In order to accelerate
DATA step processing of data based in Hadoop, the DATA step has been
enhanced to determine when the user code is appropriate for exporting
to the Hadoop MapReduce facility. If you have installed and activated
the SAS Embedded Process on a Hadoop cluster, it is possible for DATA
step code to be executed in parallel against the input data residing
on the HDFS file system.
Because of the single-source,
shared-nothing nature of MapReduce processing and the immutable nature
of HDFS files, only a subset of the full DATA step syntax can be passed
through for parallel execution. The DATA step can be run inside Hadoop
for scoring with the following limitations:
-
Only one input file and one output
file are allowed.
-
The input file and output file
are in Hadoop.
-
Only functions and formats that
are supported by the DS2 language compile successfully.
-
Some DATA step statements are not
allowed, such as those pertaining to input and output.
To enable the DATA step
to be run inside Hadoop, set the DSACCEL= system option to ANY.
If a SAS program does
not meet the requirements for running in Hadoop, the code executes
in your Base SAS session. In this case, SAS reads and writes large
tables over the network.
You can determine whether
your code is non-compliant for Hadoop by setting the system option
MSGLEVEL=I. When MSGLEVEL=I, SAS writes log messages that identify
the non-compliant code.

EXERCISE PROMPT — List every limitation the passage on running the DATA step inside Hadoop gives for scoring.

DATA EXCERPT —
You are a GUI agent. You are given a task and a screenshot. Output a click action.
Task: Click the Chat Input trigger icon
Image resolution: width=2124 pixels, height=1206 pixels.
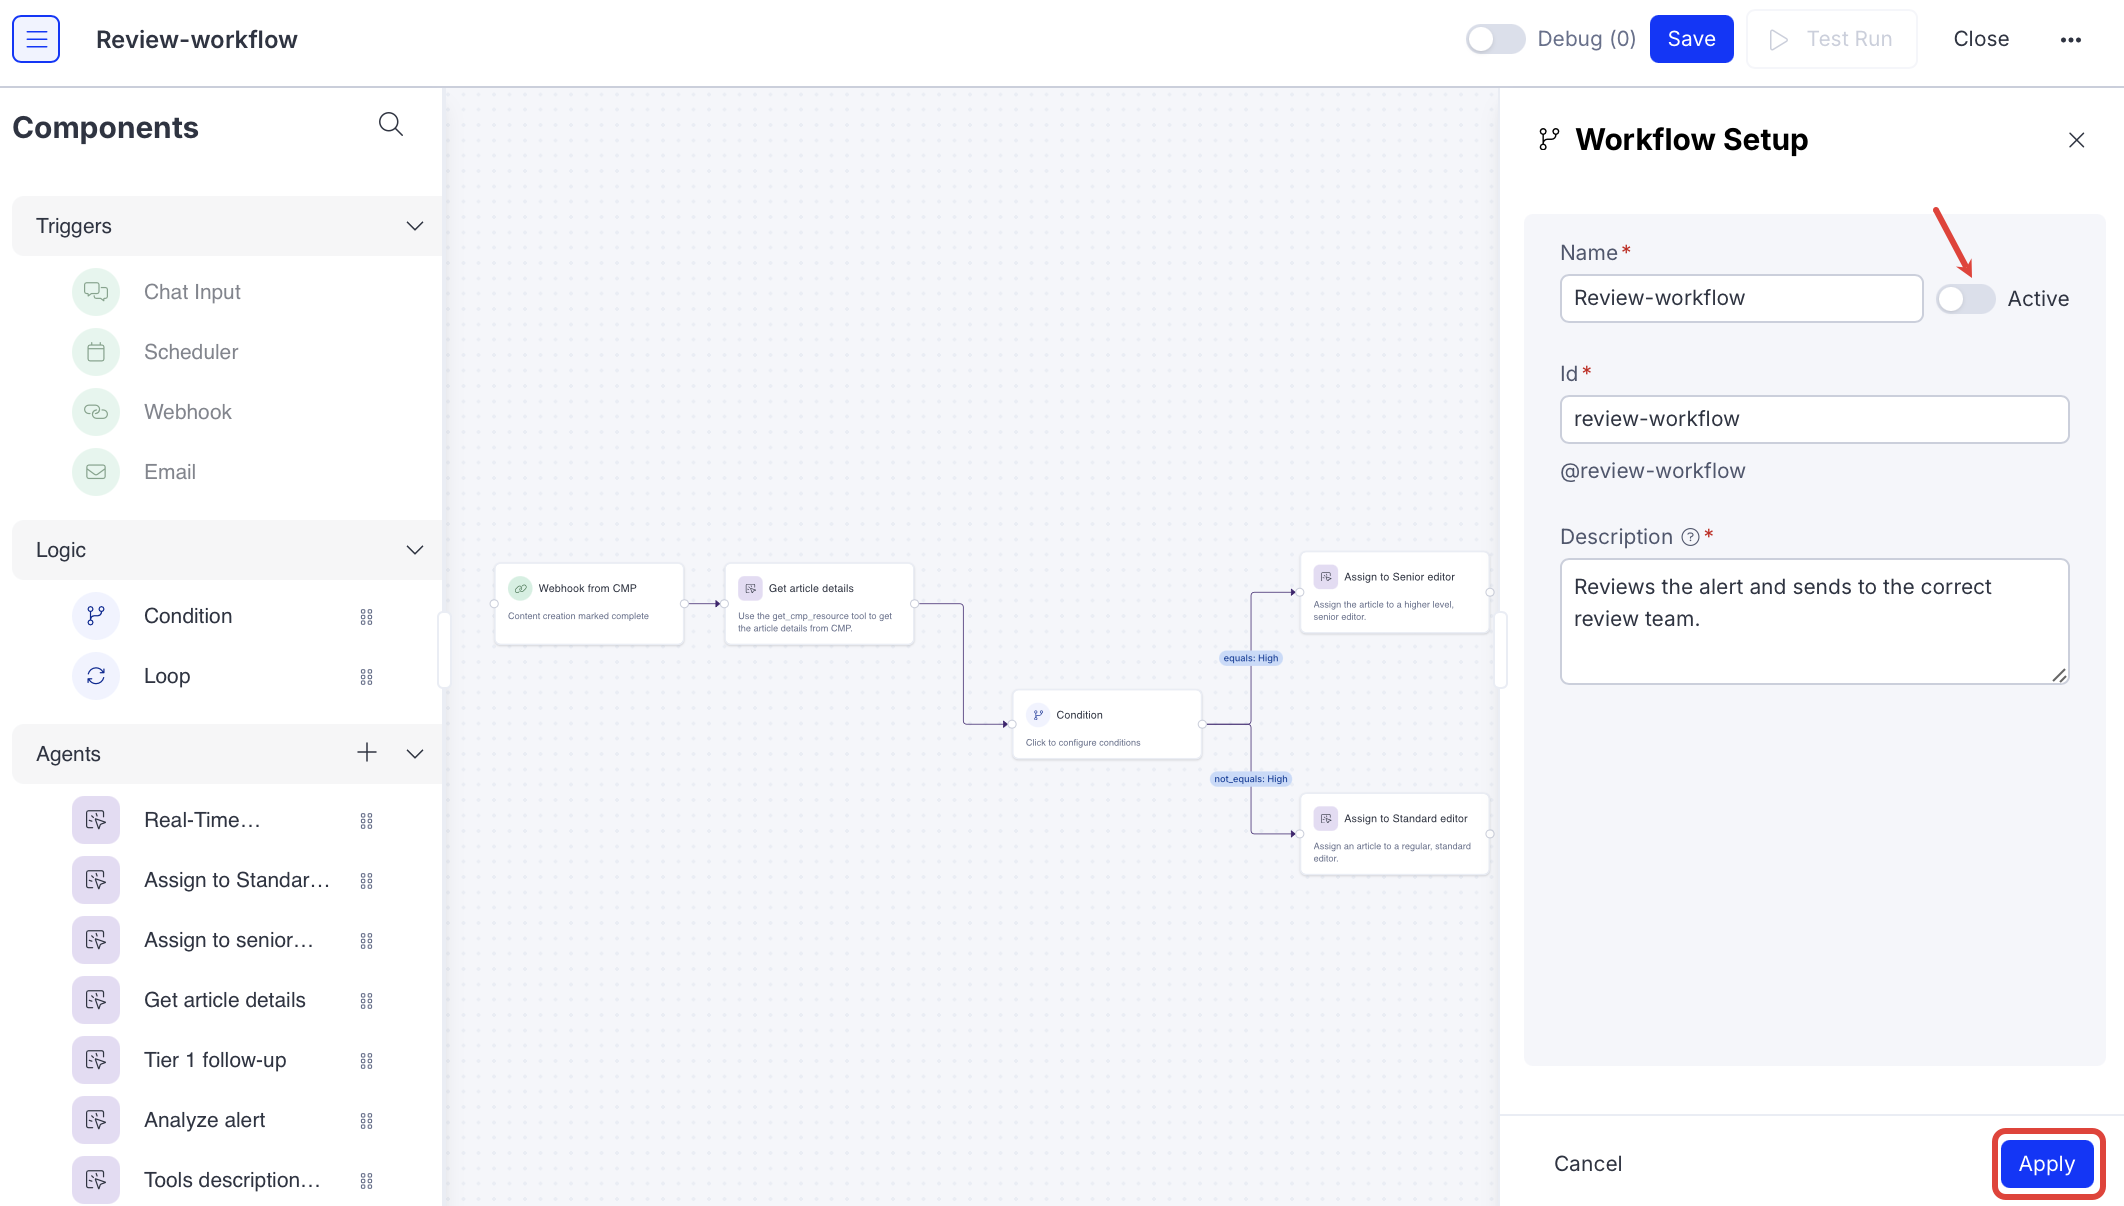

SOLUTION TO THE EXERCISE —
- Only one input file and one output file are allowed.
- The input file and output file are in Hadoop.
- Only functions and formats that are supported by the DS2 language compile successfully.
- Some DATA step statements are not allowed, such as those pertaining to input and output.